▸ Requirement:
How do the lines below between the ones holding "Term of Use (99, 2452)" and "[Get Notino discount] (58, 1017)", inclusive, read? Give them again exactly, with no other lines.

--- Data in this exercise ---

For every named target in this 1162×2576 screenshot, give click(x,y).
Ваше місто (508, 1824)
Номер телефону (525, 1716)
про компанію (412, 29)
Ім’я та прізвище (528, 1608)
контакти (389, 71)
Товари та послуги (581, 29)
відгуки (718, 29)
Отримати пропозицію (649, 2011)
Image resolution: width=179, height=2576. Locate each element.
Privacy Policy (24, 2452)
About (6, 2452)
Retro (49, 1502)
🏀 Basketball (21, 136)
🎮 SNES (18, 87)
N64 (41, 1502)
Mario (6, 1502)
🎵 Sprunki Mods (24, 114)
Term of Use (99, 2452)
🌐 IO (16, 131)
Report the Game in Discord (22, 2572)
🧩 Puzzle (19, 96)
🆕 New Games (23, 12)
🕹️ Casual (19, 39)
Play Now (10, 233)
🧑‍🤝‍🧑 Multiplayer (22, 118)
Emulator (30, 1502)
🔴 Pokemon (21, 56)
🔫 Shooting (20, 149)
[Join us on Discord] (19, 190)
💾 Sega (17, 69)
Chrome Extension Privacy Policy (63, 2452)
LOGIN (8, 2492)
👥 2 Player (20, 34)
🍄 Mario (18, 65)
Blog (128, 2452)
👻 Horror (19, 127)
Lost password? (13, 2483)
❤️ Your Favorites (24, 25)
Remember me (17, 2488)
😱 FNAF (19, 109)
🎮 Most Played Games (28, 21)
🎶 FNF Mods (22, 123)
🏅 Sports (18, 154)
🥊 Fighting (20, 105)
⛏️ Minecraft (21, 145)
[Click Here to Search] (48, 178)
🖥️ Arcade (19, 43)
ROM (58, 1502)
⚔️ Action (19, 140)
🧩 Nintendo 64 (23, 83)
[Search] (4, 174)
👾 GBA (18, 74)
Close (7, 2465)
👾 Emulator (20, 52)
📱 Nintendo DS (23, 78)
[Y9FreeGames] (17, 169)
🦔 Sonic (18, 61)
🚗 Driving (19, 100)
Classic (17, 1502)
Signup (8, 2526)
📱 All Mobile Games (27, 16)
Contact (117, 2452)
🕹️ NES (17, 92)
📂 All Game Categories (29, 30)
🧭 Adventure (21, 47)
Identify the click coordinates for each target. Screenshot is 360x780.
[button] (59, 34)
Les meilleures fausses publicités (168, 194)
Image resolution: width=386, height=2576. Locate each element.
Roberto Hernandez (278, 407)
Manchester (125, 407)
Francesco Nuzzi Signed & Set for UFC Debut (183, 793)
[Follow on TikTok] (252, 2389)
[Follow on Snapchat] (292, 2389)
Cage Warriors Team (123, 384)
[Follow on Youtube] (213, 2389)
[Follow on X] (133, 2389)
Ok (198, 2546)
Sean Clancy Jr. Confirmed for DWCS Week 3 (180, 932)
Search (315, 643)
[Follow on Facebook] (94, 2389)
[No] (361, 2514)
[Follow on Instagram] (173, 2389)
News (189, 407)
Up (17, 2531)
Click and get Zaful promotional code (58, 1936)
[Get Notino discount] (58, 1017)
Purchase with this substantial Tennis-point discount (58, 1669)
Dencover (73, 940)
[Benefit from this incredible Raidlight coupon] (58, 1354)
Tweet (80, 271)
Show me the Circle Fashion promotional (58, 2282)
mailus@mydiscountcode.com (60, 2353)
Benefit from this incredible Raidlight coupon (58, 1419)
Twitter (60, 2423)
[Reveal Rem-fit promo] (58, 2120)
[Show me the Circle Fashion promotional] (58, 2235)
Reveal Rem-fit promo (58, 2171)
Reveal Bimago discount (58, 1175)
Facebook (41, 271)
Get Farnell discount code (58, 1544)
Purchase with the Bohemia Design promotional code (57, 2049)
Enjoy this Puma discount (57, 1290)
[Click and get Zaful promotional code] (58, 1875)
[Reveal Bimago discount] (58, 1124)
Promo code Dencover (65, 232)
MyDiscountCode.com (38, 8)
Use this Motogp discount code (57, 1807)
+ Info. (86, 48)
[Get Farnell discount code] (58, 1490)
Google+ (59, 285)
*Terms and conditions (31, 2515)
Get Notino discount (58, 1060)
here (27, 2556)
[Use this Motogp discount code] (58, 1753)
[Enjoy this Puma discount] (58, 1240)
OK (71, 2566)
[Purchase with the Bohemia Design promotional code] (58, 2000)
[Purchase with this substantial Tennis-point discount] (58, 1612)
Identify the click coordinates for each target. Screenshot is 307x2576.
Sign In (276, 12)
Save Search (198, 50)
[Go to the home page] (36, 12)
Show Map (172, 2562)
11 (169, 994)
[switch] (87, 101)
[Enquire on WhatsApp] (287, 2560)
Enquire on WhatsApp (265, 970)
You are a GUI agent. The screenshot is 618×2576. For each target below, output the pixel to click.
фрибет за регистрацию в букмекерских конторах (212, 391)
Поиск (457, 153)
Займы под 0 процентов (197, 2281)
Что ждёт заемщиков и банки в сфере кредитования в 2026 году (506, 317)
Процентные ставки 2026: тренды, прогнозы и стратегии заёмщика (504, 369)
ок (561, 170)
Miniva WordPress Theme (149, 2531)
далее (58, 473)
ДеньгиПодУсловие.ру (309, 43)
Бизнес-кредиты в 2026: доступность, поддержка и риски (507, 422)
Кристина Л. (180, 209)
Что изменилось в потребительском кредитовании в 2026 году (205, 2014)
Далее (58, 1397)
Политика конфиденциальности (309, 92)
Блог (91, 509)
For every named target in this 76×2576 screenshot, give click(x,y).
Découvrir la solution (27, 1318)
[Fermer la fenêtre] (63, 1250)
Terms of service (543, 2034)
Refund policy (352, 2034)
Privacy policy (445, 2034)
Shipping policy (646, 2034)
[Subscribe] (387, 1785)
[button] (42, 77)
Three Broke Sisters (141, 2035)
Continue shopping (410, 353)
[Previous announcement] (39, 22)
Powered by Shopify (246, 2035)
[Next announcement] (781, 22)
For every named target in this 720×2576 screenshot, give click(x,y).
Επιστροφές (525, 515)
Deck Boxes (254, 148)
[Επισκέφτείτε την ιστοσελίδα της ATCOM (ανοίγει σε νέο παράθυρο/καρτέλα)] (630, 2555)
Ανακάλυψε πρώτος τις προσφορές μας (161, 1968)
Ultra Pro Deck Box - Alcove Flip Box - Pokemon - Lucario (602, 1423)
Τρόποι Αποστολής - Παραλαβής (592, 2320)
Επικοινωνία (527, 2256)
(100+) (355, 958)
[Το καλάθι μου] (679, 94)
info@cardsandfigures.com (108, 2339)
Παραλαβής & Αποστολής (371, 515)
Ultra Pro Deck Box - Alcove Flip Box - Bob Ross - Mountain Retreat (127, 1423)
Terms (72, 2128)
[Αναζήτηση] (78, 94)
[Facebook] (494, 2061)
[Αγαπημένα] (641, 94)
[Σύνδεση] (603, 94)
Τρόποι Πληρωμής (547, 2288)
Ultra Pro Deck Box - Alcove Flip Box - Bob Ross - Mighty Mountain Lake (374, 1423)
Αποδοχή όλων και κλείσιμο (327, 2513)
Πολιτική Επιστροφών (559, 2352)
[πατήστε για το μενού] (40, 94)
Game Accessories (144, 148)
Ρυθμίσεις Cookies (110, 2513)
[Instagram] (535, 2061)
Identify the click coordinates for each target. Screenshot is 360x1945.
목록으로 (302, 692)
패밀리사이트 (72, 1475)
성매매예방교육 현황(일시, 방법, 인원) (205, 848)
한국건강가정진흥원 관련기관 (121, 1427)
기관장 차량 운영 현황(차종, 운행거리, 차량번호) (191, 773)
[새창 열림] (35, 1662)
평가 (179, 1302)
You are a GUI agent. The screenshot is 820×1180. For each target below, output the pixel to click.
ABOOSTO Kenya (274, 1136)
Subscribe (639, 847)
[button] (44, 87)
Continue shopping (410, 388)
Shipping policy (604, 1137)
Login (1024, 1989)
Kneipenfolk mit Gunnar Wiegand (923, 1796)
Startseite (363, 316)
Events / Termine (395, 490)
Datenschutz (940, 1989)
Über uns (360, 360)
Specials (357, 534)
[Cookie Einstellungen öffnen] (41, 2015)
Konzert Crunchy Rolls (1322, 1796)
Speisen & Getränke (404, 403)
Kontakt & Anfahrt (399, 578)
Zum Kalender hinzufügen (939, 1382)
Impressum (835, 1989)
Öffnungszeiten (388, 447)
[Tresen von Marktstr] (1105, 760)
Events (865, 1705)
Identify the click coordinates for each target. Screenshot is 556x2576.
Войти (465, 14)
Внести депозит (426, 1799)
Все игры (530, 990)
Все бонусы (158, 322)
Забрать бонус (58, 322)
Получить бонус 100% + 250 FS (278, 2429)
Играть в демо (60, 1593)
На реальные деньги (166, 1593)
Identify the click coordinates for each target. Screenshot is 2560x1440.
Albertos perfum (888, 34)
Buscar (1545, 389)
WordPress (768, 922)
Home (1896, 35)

---

▸ Answer area:
Term of Use (99, 2452)
🌐 IO (16, 131)
Report the Game in Discord (22, 2572)
🧩 Puzzle (19, 96)
🆕 New Games (23, 12)
🕹️ Casual (19, 39)
Play Now (10, 233)
🧑‍🤝‍🧑 Multiplayer (22, 118)
Emulator (30, 1502)
🔴 Pokemon (21, 56)
🔫 Shooting (20, 149)
[Join us on Discord] (19, 190)
💾 Sega (17, 69)
Chrome Extension Privacy Policy (63, 2452)
LOGIN (8, 2492)
👥 2 Player (20, 34)
🍄 Mario (18, 65)
Blog (128, 2452)
👻 Horror (19, 127)
Lost password? (13, 2483)
❤️ Your Favorites (24, 25)
Remember me (17, 2488)
😱 FNAF (19, 109)
🎮 Most Played Games (28, 21)
🎶 FNF Mods (22, 123)
🏅 Sports (18, 154)
🥊 Fighting (20, 105)
⛏️ Minecraft (21, 145)
[Click Here to Search] (48, 178)
🖥️ Arcade (19, 43)
ROM (58, 1502)
⚔️ Action (19, 140)
🧩 Nintendo 64 (23, 83)
[Search] (4, 174)
👾 GBA (18, 74)
Close (7, 2465)
👾 Emulator (20, 52)
📱 Nintendo DS (23, 78)
[Y9FreeGames] (17, 169)
🦔 Sonic (18, 61)
🚗 Driving (19, 100)
Classic (17, 1502)
Signup (8, 2526)
📱 All Mobile Games (27, 16)
Contact (117, 2452)
🕹️ NES (17, 92)
📂 All Game Categories (29, 30)
🧭 Adventure (21, 47)
Identify the click coordinates for each target. Screenshot is 360x780.
[button] (59, 34)
Les meilleures fausses publicités (168, 194)
Image resolution: width=386, height=2576. Locate each element.
Roberto Hernandez (278, 407)
Manchester (125, 407)
Francesco Nuzzi Signed & Set for UFC Debut (183, 793)
[Follow on TikTok] (252, 2389)
[Follow on Snapchat] (292, 2389)
Cage Warriors Team (123, 384)
[Follow on Youtube] (213, 2389)
[Follow on X] (133, 2389)
Ok (198, 2546)
Sean Clancy Jr. Confirmed for DWCS Week 3 (180, 932)
Search (315, 643)
[Follow on Facebook] (94, 2389)
[No] (361, 2514)
[Follow on Instagram] (173, 2389)
News (189, 407)
Up (17, 2531)
Click and get Zaful promotional code (58, 1936)
[Get Notino discount] (58, 1017)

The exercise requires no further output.